Navigating the provider directories offered by insurance companies can be a frustrating and often disheartening experience for many patients seeking medical or mental health care. While these directories may initially appear to provide a robust list of in-network options, the reality often reveals a different story. Many listed providers are either not accepting new patients, operate solely within hospital settings, or are simply out of network. This situation is exacerbated by inaccuracies, including incorrect phone numbers and addresses, collectively leading to what has been termed a “ghost network.”
This issue has significant implications for patients, particularly as it can lead them to incur unexpected costs or delay essential care. The challenge is particularly pronounced for individuals seeking mental health services. Historically, efforts to hold insurance companies accountable for maintaining accurate provider directories have been largely ineffective. Although state regulators can impose fines for inaccuracies, enforcement is rare, and a federal law instituted in 1974—even if aimed to protect employers—restricts patients with employer-sponsored health plans from suing their insurance providers over such directory errors.
However, a recent class action lawsuit has emerged as a potential solution. It targets EmblemHealth, a health plan provider for New York government employees, alleging violations of state law concerning the accuracy of its health plan information. This legal action arises out of frustrations expressed by six New York City government workers who claim that EmblemHealth’s misleading network significantly obstructed their access to mental health care. Prior to 2024, EmblemHealth was the most popular insurance provider for city workers, but its recent changes in partnership with UnitedHealthcare have not alleviated the concerns.
Attorney Sara Haviva Mark, representing the plaintiffs, pointed out that the provider directory misrepresents the number of available in-network mental health professionals, misleading patients and effectively allowing EmblemHealth to gain members without compensating providers adequately. This discrepancy between advertised and actual network members has raised questions about compliance with both federal and state regulations, with the lawsuit further alleging that EmblemHealth has engaged in false advertising concerning psychiatric coverage.
An EmblemHealth spokesperson has refrained from commenting on the ongoing litigation, yet the circumstances surrounding this lawsuit encapsulate a broader crisis within the healthcare system. Val Calderon, one of the plaintiffs, shared her own harrowing experience. After suffering a miscarriage and grappling with suicidal thoughts, she found the search for in-network mental health support to be a distressing ordeal. Despite extensive efforts spent searching online and reaching out to numerous providers, she found little success, with most contacts either out of network or unavailable. The frustration Calderon felt transformed into a sense of helplessness as she realized that her health care coverage wasn’t providing the vital mental health support she needed.

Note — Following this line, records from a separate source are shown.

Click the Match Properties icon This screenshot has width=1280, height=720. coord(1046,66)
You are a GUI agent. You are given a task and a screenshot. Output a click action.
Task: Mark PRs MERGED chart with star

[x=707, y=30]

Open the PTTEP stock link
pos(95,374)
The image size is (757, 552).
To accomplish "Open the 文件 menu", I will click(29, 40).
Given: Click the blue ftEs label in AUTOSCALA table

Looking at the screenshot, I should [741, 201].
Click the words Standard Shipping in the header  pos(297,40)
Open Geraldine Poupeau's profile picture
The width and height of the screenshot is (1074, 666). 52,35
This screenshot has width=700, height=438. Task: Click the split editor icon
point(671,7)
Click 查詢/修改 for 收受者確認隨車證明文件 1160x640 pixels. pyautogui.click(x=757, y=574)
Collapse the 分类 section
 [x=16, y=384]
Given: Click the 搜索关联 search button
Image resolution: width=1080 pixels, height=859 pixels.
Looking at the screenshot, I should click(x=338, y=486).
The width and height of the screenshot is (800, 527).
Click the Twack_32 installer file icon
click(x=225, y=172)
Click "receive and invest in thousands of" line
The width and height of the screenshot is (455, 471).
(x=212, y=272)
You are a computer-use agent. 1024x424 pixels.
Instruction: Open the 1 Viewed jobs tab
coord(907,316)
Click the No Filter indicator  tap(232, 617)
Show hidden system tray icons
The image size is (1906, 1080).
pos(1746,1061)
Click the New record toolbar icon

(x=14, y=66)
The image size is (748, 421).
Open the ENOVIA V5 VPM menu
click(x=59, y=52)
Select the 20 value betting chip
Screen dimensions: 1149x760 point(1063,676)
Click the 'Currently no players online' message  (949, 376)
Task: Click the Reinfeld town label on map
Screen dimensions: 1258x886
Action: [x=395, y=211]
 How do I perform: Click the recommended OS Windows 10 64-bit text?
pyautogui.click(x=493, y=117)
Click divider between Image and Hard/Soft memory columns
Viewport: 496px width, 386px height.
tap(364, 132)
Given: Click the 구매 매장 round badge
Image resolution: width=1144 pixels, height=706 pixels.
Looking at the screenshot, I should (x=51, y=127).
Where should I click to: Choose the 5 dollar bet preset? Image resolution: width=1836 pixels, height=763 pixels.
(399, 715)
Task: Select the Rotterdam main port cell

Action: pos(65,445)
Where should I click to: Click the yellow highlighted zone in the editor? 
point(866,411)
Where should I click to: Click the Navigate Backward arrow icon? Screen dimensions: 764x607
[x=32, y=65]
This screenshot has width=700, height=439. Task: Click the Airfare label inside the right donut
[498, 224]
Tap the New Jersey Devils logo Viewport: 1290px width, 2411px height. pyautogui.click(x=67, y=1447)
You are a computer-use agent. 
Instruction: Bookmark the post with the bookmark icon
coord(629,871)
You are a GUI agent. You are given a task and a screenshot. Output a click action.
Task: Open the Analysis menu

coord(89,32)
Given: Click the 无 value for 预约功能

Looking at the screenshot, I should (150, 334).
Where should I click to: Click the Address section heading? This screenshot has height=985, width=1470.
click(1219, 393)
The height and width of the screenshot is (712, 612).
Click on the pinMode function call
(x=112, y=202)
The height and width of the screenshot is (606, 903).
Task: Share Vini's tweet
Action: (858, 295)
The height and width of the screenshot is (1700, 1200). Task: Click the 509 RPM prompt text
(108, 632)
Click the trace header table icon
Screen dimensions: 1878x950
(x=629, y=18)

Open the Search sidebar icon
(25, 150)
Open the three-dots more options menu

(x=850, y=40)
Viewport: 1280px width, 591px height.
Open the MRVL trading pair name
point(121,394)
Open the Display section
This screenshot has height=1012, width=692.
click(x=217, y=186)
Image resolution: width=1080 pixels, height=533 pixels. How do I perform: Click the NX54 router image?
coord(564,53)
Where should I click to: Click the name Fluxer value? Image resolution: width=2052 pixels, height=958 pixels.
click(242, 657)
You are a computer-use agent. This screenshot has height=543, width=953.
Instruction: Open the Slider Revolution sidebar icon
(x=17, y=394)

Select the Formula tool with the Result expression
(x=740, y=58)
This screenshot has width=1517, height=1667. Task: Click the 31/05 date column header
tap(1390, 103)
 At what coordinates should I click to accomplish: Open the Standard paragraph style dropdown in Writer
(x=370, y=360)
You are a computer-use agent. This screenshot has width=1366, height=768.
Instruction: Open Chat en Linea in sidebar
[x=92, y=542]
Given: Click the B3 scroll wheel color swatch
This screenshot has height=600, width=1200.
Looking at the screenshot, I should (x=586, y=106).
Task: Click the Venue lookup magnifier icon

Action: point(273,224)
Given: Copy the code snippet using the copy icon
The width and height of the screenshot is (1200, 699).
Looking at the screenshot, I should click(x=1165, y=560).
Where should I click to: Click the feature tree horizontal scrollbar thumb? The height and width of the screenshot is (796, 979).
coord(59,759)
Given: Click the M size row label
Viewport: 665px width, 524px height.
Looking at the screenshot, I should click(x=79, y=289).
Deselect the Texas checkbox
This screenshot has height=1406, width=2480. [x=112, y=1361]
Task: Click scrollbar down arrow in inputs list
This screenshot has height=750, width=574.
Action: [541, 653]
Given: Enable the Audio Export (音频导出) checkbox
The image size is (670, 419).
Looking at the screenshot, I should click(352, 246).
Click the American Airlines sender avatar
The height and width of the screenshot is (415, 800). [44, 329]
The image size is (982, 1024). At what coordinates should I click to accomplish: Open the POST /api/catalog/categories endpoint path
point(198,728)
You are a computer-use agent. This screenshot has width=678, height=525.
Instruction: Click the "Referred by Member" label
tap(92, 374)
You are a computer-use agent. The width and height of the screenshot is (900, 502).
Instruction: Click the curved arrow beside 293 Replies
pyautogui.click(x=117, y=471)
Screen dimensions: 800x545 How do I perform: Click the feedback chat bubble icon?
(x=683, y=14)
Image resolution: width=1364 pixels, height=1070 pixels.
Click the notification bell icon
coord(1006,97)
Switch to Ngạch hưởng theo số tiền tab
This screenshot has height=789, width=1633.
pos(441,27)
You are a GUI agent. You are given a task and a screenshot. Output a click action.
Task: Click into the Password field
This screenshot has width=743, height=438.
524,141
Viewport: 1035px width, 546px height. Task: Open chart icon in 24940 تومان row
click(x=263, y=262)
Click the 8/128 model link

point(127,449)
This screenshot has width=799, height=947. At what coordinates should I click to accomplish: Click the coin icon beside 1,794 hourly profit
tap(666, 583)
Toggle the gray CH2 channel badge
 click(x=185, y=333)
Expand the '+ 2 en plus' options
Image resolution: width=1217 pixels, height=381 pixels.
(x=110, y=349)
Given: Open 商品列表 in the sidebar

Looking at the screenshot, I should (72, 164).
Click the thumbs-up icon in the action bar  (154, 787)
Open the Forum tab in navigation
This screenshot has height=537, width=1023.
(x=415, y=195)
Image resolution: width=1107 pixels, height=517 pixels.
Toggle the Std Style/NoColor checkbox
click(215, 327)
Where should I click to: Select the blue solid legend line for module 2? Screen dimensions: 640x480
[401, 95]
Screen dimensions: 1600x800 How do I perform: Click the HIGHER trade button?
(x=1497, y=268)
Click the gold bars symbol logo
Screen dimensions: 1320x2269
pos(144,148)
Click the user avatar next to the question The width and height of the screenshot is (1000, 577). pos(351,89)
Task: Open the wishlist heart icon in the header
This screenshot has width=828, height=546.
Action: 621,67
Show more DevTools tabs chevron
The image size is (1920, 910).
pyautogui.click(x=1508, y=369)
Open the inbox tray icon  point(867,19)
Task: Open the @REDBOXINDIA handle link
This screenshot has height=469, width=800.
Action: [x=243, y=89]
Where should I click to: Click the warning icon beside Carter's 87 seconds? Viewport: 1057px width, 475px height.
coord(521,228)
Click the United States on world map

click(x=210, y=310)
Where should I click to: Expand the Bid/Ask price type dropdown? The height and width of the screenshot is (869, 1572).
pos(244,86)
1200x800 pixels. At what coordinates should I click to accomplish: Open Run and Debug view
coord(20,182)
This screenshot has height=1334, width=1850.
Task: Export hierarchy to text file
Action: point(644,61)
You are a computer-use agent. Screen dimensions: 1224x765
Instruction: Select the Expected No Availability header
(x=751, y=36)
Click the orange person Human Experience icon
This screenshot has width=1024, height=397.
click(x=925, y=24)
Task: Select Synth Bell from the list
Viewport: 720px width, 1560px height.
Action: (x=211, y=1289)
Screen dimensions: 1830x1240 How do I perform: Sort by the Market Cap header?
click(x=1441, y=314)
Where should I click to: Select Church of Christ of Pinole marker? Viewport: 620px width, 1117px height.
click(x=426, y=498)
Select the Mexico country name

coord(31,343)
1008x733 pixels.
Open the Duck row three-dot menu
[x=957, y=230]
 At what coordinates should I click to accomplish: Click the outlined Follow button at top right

The Association for Health Insurance Plans (AHIP) maintains that insurance plans strive to keep provider directories accurate and that it is also the responsibility of providers to report any changes. However, many providers argue that it falls squarely on insurance companies to ensure the directories reflect reality, claiming that it is often a challenge to have one’s name removed from a ghost network.
Concerns over ghost networks are not isolated; recent evaluations show a staggering 81% of entries in directories from several large health insurers contained inconsistencies or inaccuracies. The New York attorney general’s office recently highlighted stark findings, indicating that 86% of the mental health providers listed by one health plan were ghost entries, with EmblemHealth’s network suffering similarly.
In response to ongoing scrutiny, EmblemHealth has agreed to pay $2.5 million in penalties and fees to address these directory inaccuracies while also pledging to improve the reliability of its listings. Despite the settlement, Calderon was forced to seek out-of-pocket therapy at a cost of $160 per weekly session after abandoning her search for in-network support. This financial burden has forced her to tap into personal savings, but the value she finds in therapy has made the investment worth it, even amidst her demanding responsibilities as a teacher and a new parent.
As discussions around ghost networks evolve, the prevailing sentiment remains clear: change is urgently needed. Advocates like Calderon and her attorney are pushing for reform and holding insurance companies accountable, recognizing that the stakes extend far beyond financial implications—they are fundamentally about access to critical health care resources.